Para cierto público, su estilo puede interpretarse como espontáneo o humilde. Pero para un observador neutral, la impresión dominante es la de improvisación y escasa preparación.
Otra evidencia de esta fragilidad comunicacional es la frecuencia con que sus allegados deben salir a aclarar declaraciones que generan ruido. Las aclaraciones son herramientas válidas cuando son oportunas, sinceras y hechas por quien corresponde. Pero cuando se convierten en una rutina de “apagar incendios” tras cada intervención presidencial, el problema deja de ser coyuntural para volverse estructural.

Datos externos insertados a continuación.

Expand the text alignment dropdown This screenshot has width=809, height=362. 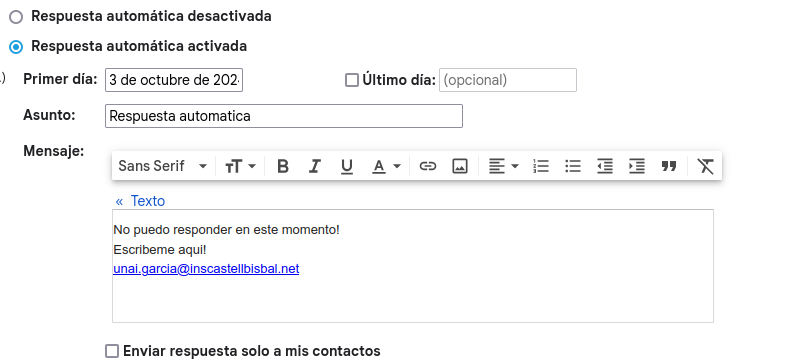504,166
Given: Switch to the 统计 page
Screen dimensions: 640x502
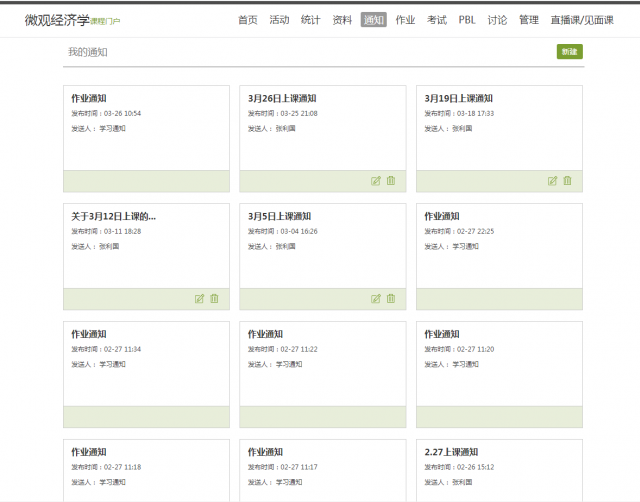Looking at the screenshot, I should [x=310, y=20].
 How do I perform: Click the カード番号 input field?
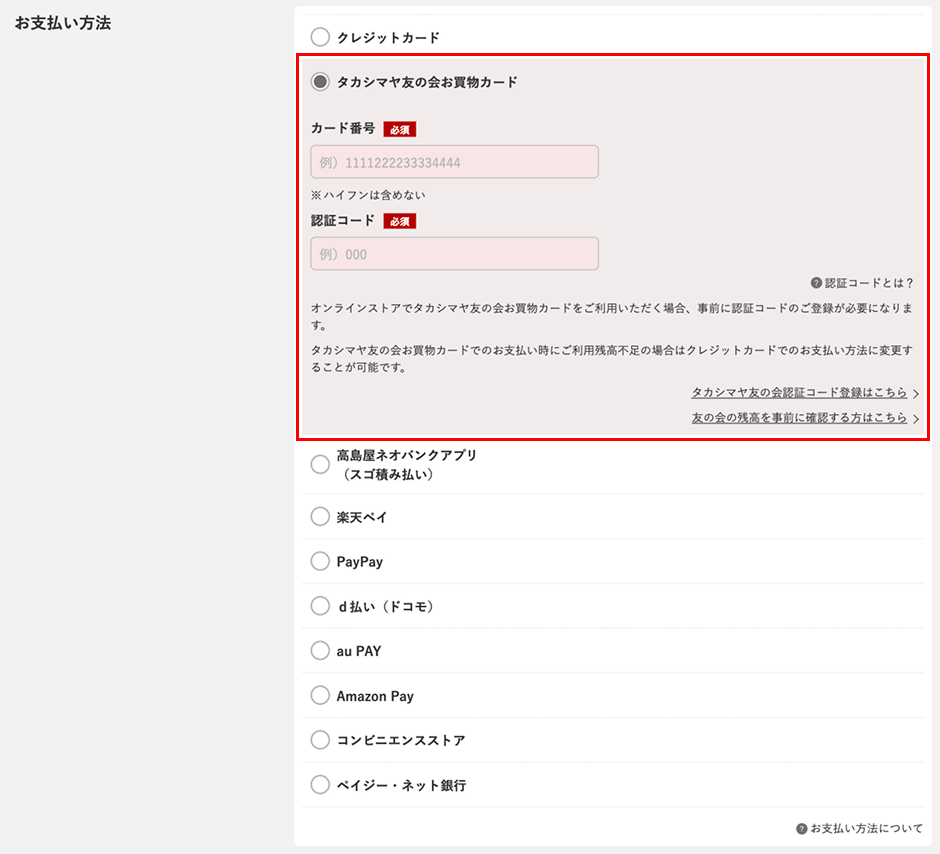(x=454, y=161)
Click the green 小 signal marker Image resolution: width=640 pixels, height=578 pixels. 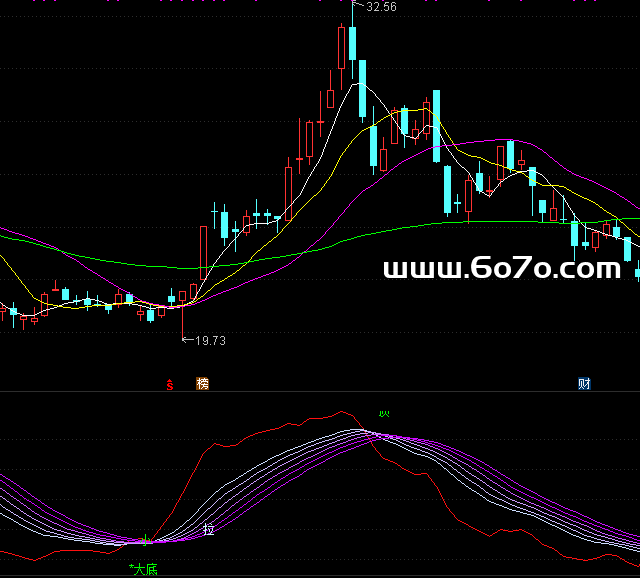pyautogui.click(x=143, y=541)
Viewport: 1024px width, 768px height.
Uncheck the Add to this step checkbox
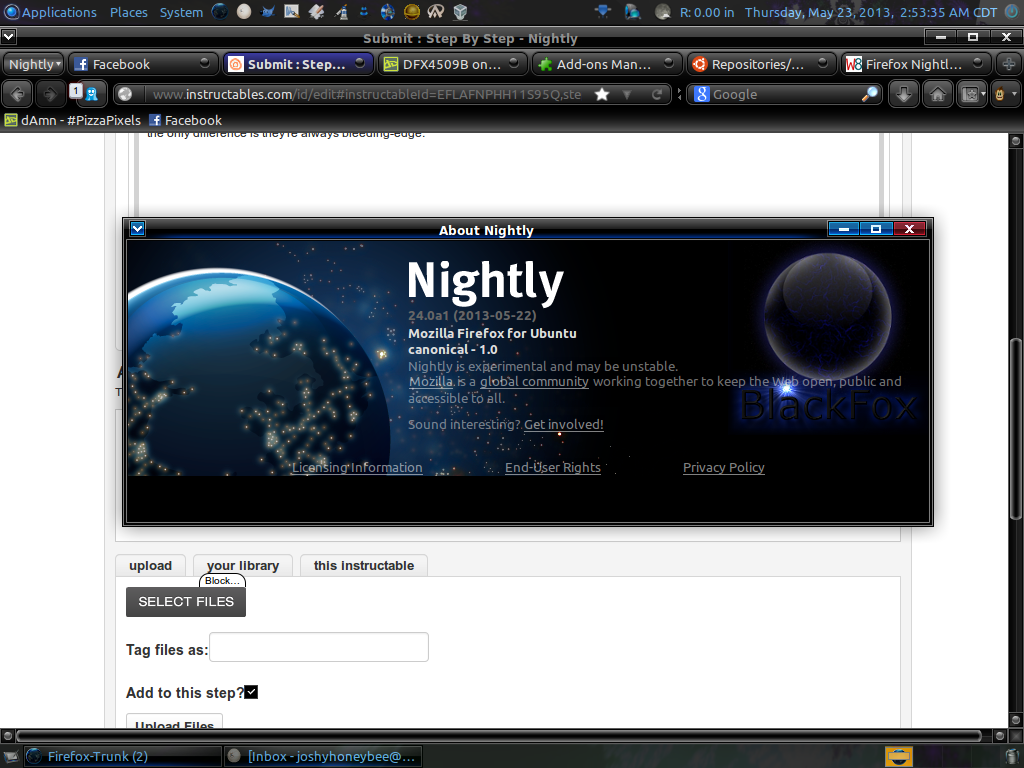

Los mensajes poco meditados y un estilo reactivo crean controversias en lugar de evitarlas.
En política, este comportamiento se interpreta como falta de dominio del mensaje, y peor aún, como falta de rigor. La consecuencia es inmediata: disminuye la percepción de fiabilidad. El público termina dudando si lo dicho refleja realmente su postura o si se trata de un desliz más.
Incluso entre simpatizantes, este tipo de comunicación erosiona la confianza. Un líder que improvisa en exceso se percibe como alguien que no domina los temas que aborda. Y cuando sus voceros terminan ocupando más espacio que el propio presidente, la percepción de debilidad termina desplazando cualquier otro atributo discursivo, algo difícil de revertir.
Lo inquietante es que esta fragilidad comunicacional emerge cuando el presidente Orsi aún no cumple un año en el cargo. En un tiempo político que exige definiciones claras, cada vacilación erosiona su autoridad. Y mientras el país reclama certezas, el presidente sigue buscando las palabras.